The day was bright as winter just gave way to a lovely spring day and John just got promoted to project manager.  He made his way into this profession like many of us through sheer “accident”, in that he never intended to be a project manager but a software developer.  No one doubted his technical acumen and though he lacked finesse and social decorum, he was a very driven and pushed his team to meet their deadlines.  It was after a succession of these that he got assigned as a project manager on a very important, but complex and high profile software project.

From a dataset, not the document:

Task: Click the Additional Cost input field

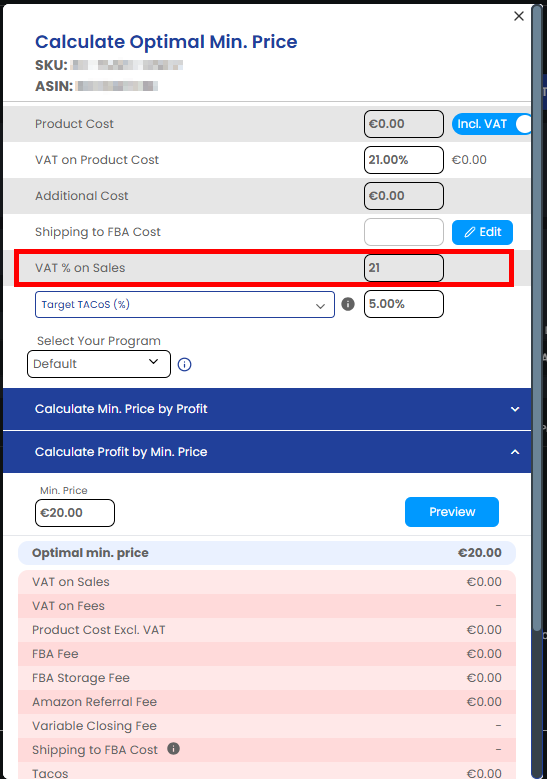Action: click(x=404, y=196)
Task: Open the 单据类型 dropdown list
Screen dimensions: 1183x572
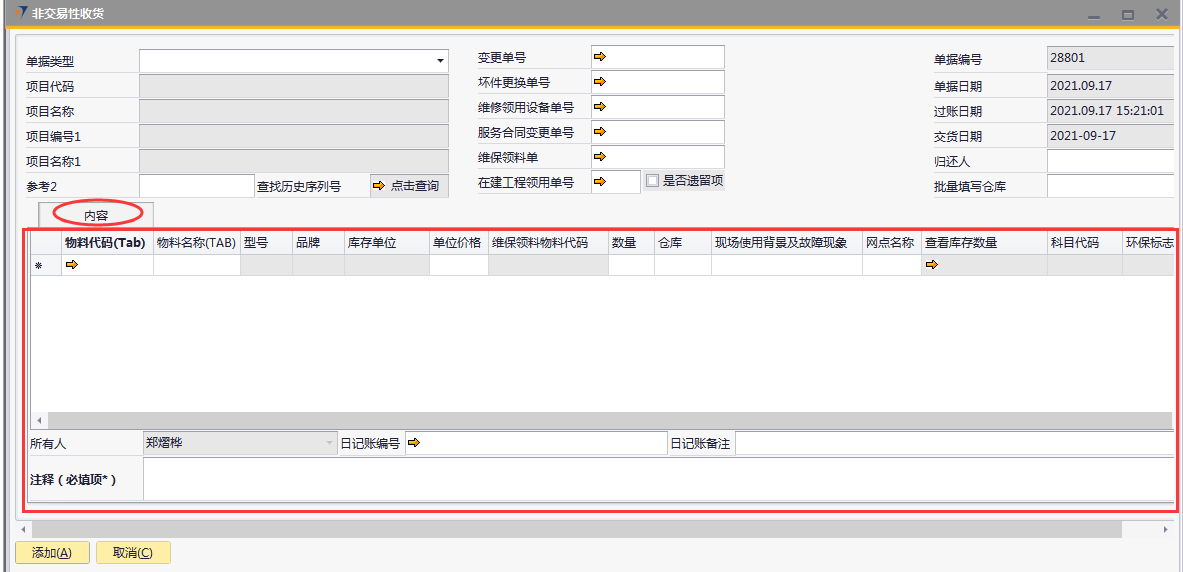Action: (x=440, y=61)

It was after this “promotion” when it became apparent that his lack of social decorum and interpersonal communication skills was causing doubts and frustration amongst the executive steering committee members questioning whether John was the right person.  He was sometimes rather pejoratively referred to as “Schizoid John”, because he had a tendency to act like Chicken Little during the meetings when talking about risks and issues in that it always seemed the world was ending.  In addition, when he was stressed he would always regress back to what he knew best, which was the technical details.  This was when acronyms and techno-babble would fly left and right and to add insult to injury, when he saw confusion and frustration on the faces of the executives whom he was talking to, he would talk even faster with an every rising vernacular of techno-babble that rose to an astonishing and catastrophic crescendo.  It was a painful process of back and forth questions and answers and often times repeated meetings, before a decision could be made by the executive team on how to act on a risk or issue.

Fortunately for John, the project had to be delayed and because he was proven such a valuable technical resource, the management team decided to have him take some communication and soft-skills training.  It was here that he acquired an epiphany, in that it was less about his deep technical knowledge and the merits of the technical solution he thought he had to get across to the executive team, but rather packaging the risk or issue with just enough detail and wrapping it around a narrative that both engaged and informed the executive teams and concluded with options that were easily digestible so as to make a decision on.

It was at this critical juncture when the project resumed and the inevitable risk followed suit.  But this time Schizoid-John was ready to shed his old ways and infamous label, for a major risk came up where the hardware that was to support the software system was found to be severely under allocated with disk space.  It was here that John wrote up a succinct one page risk assessment that outlined the risk with just enough technical detail and housed in business language that resonated with the executive team and concluded nicely with three scenarios that included the cost as well as the risk impact if they took no decision, a “middle of the road” solution, or the best and most costly solution.  John emailed this ahead of time before the meeting, and then articulated the risk to confirm what was documented and walked the executives through the scenarios.  The executives were so clear on what was needed, that they were able to make a decision in less than five minutes!

John was no longer called Schizoid John, but just John the lead project manager whom everyone from the executives to the project teams all respected and enjoyed working with.

While this is a fictionalized tale, I would have to say that I’ve worked with many “Schizoid John” types throughout my career so would not be out of line to say it represents a common project manager archetype.  But for me, where the rubber hits the road is where in the story, John is able to get the executives to make a decision in less than five minutes.  It is not in the realm of fiction where such things occur, as I’ve and people I have trained have been able to accomplish such efficiencies by being more effective and raising their EQ.  I’ll go into detail about this in a later post, but the main idea behind this is that we have a measurable metric to assess how much better a person is able to effectively communicate and gain an efficient transaction that is measurable such that it becomes a measurable soft-skill.

In my view, it would be hard to argue against this.